This article explores implicit racist biases lurking in language models, specifically discrimination against African American English (AAE). Research has found that even when expressing positive attitudes on the surface, language models in practical applications still reflect implicit biases that highly overlap with the most negative stereotypes of the past, such as unfairness in work assignments and judicial decisions. This not only reveals the complex racial attitudes of human society reflected in algorithms, but also highlights the need to pay attention to and address potential bias issues when developing and applying language models to ensure technical fairness and safety.
In today's era of rapid technological development, language models have become an indispensable tool in our lives. These models have applications ranging from helping teachers plan lessons, to answering questions about tax laws, to predicting a patient's risk of dying before they are discharged from the hospital.
However, as their importance in decision-making continues to rise, we also have to worry about whether these models may inadvertently reflect human biases latent in the training data, thereby exacerbating discrimination against racial, gender, and other marginalized groups. discriminate.
While early AI research revealed bias against racial groups, it focused primarily on explicit racial discrimination, that is, direct references to a race and its corresponding stereotypes. As society develops, sociologists have proposed a new, more covert concept of racism called "implicit racism." This form is no longer characterized by direct racial discrimination, but is based on a "colorless" racist ideology that avoids mention of race but still holds negative beliefs about people of color.
This study is the first to reveal that language models also convey the concept of implicit racism to some extent, particularly when judging speakers of African American English (AAE). AAE is a dialect closely tied to the history and culture of African Americans. By analyzing the performance of language models in the face of AAE, we found that these models exhibit a harmful dialect discrimination in their decision-making, exhibiting more negative stereotypes about African Americans than any documented negative stereotype. attitude.
In the course of our research, we used a method called "matching disguise" to explore the differences in the judgments of language models for speakers of different dialects by comparing AAE and Standard American English (SAE) texts. In the process, we found that the language model not only held more positive stereotypes about African Americans on the surface, but also had deep implicit biases that closely overlapped with the most negative stereotypes in the past.
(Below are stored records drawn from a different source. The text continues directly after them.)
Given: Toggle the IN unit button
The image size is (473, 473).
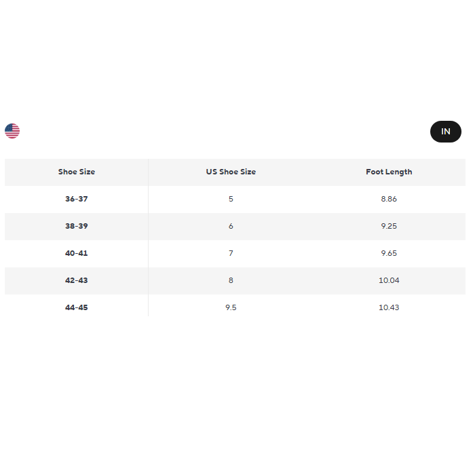Looking at the screenshot, I should pyautogui.click(x=445, y=132).
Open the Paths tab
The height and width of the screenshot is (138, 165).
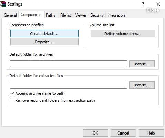coord(50,15)
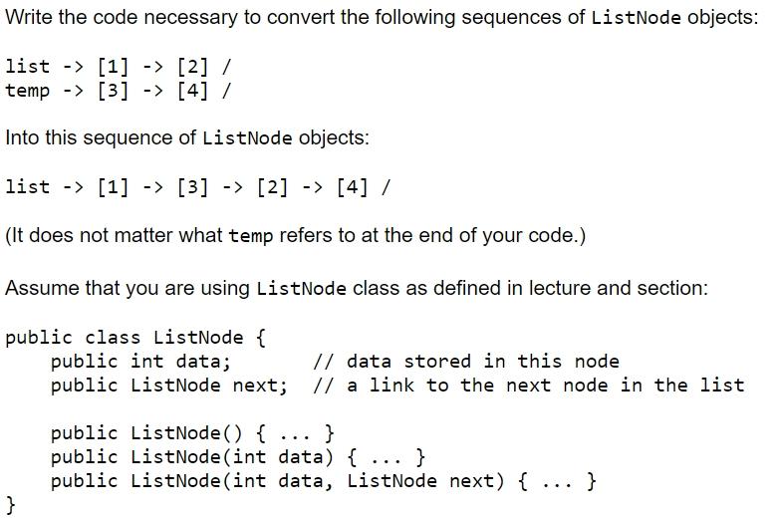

For example, when the models were asked to match jobs to people who spoke AAE, they tended to assign these people to lower-level jobs, despite not being told their race. Likewise, in a hypothetical case, when the models were asked to sentence a murderer who testified using AAE, they were significantly more likely to favor the death penalty.
Even more worryingly, some current practices designed to mitigate racial bias, such as training through human feedback, actually exacerbate the gap between implicit and explicit stereotypes, allowing underlying racism to surface It seems less obvious, but continues to exist on a deeper level.
These findings highlight the importance of fair and safe use of language technologies, especially in contexts where they can have profound impacts on human lives. Although we have taken steps to eliminate explicit bias, the language model still exhibits implicit racial discrimination against AAE speakers through dialect features.
This not only reflects the complex racial attitudes in human society, but also reminds us that we must be more careful and sensitive when developing and using these technologies.
Reference: https://www.nature.com/articles/s41586-024-07856-5
The findings alert us to the need for further research into biases in language models and the development of more effective debiasing methods. Only in this way can we ensure that artificial intelligence technology can serve everyone fairly and equitably and avoid exacerbating social injustice.